> _Problem to work on_:
Rewrite the items starting at the line containing "Where should I" and ending at the line containing "pos(2339,45)", with "panel" changed to "sidebar" and everything else left as is. Leave the pictures out.

> _Record extracts_:
========================

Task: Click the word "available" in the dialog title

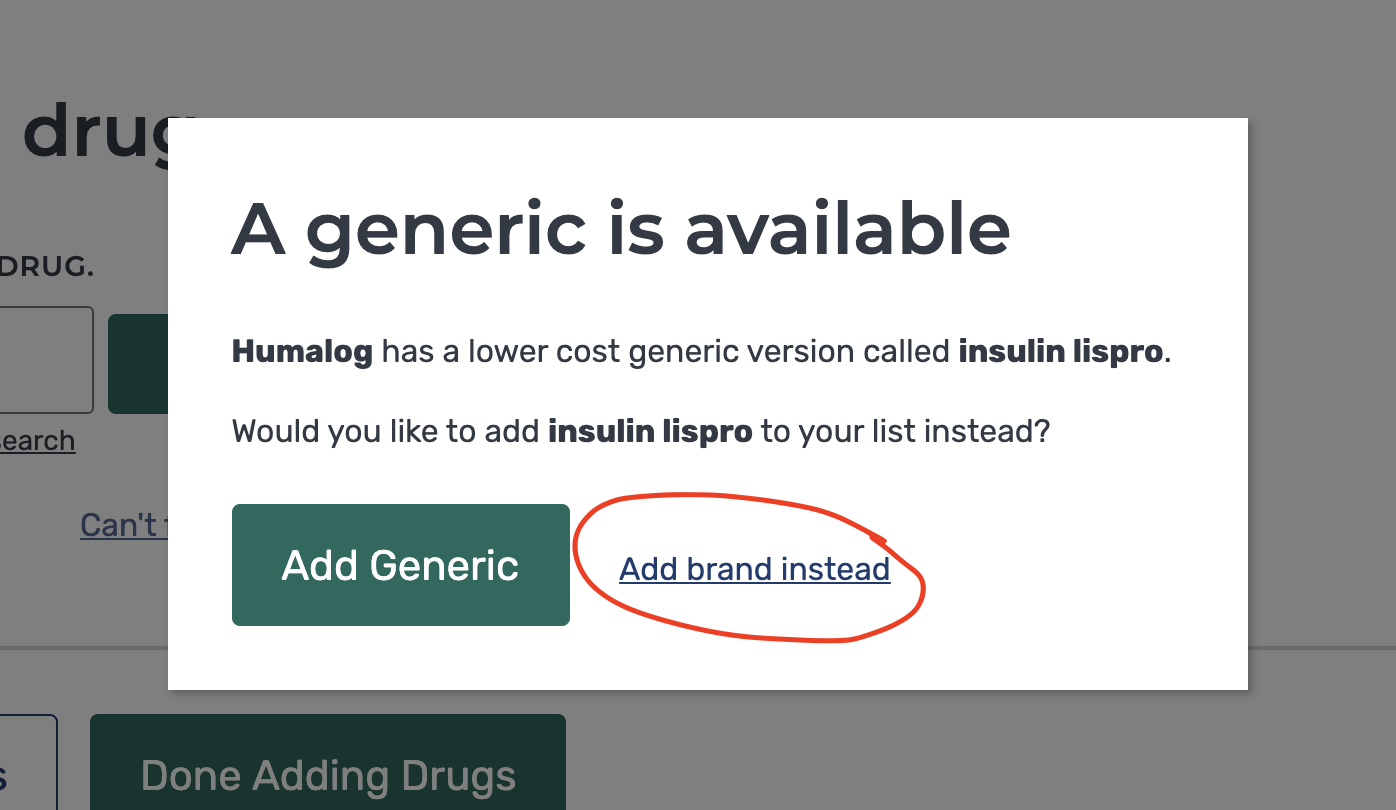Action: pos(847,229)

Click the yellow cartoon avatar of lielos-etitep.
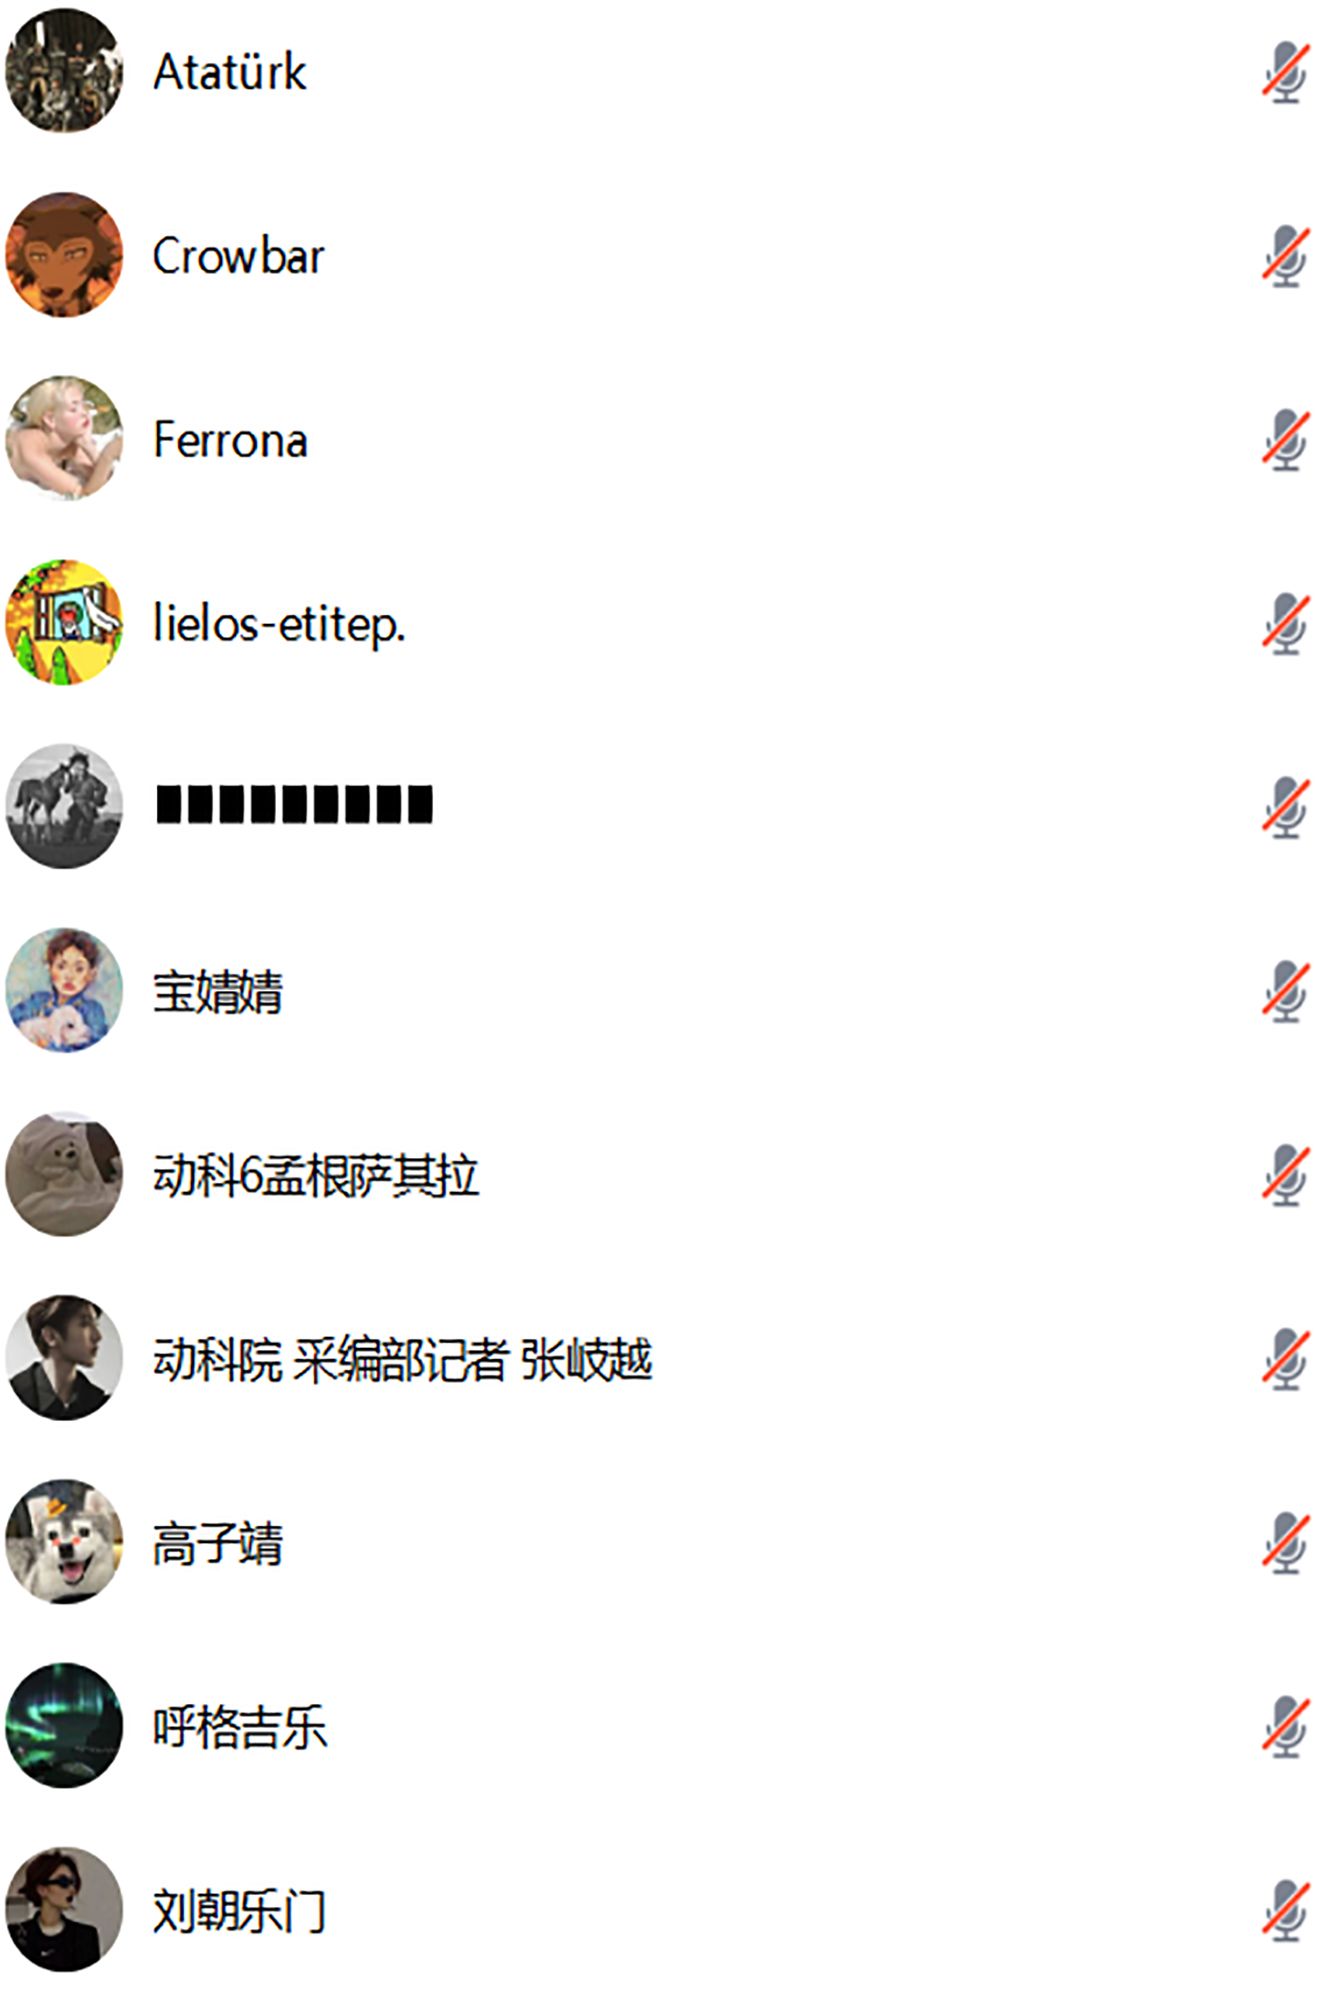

========================

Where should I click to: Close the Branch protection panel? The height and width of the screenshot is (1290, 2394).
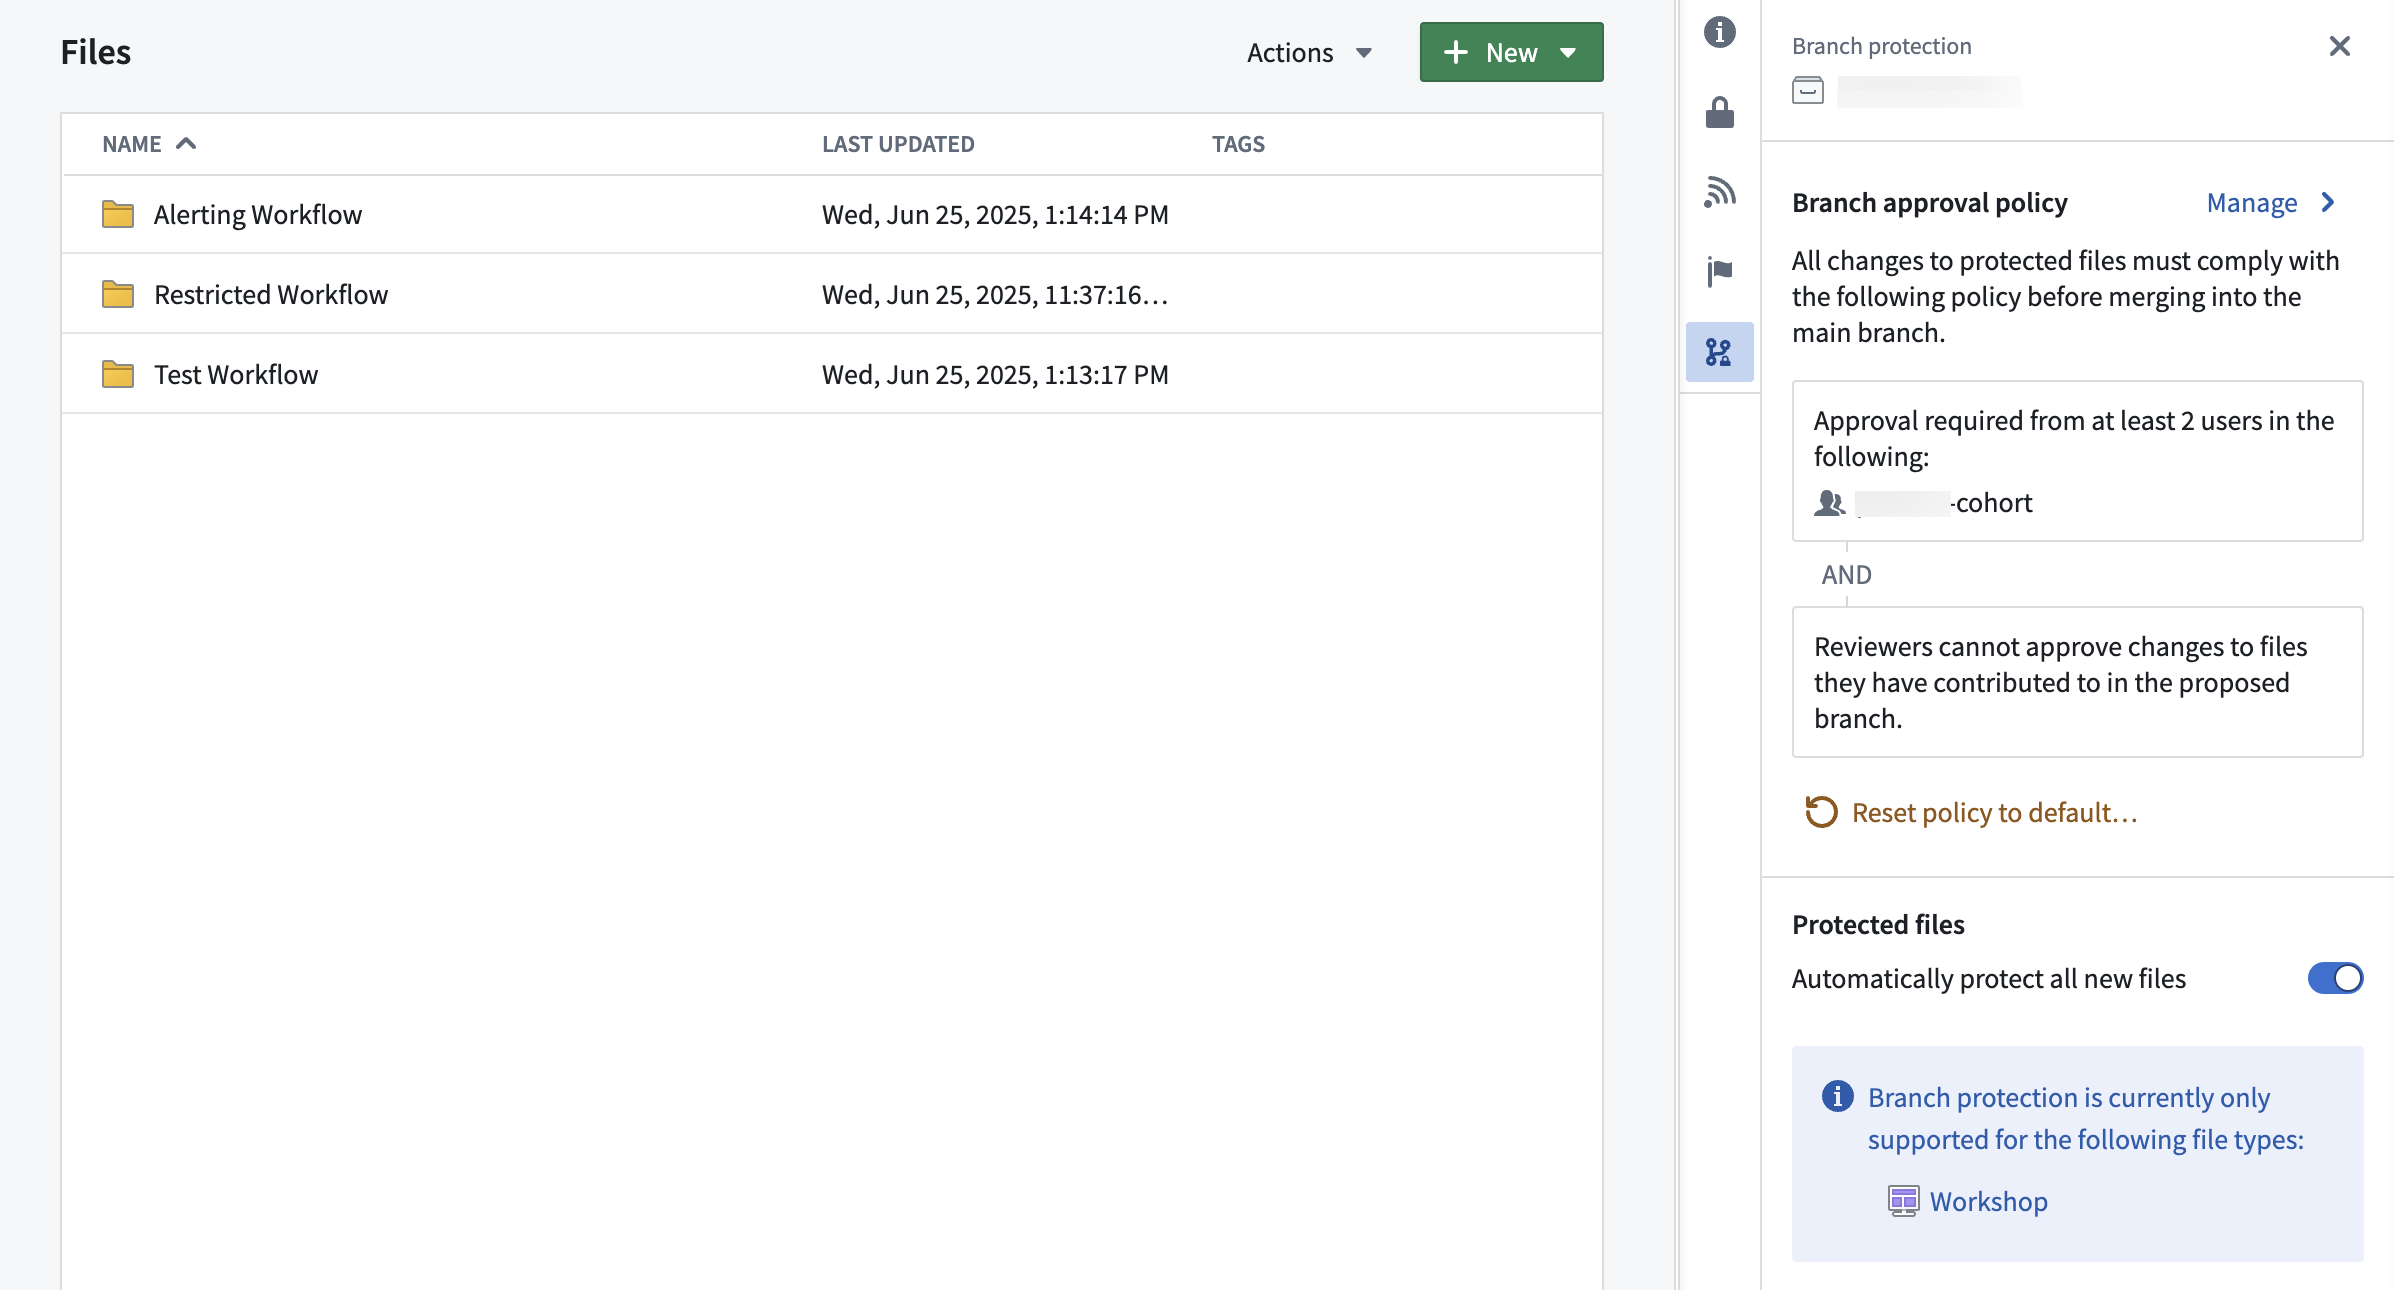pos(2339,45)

========================

> _Correct result_:
Where should I click to: Close the Branch protection sidebar? The height and width of the screenshot is (1290, 2394).
pos(2339,45)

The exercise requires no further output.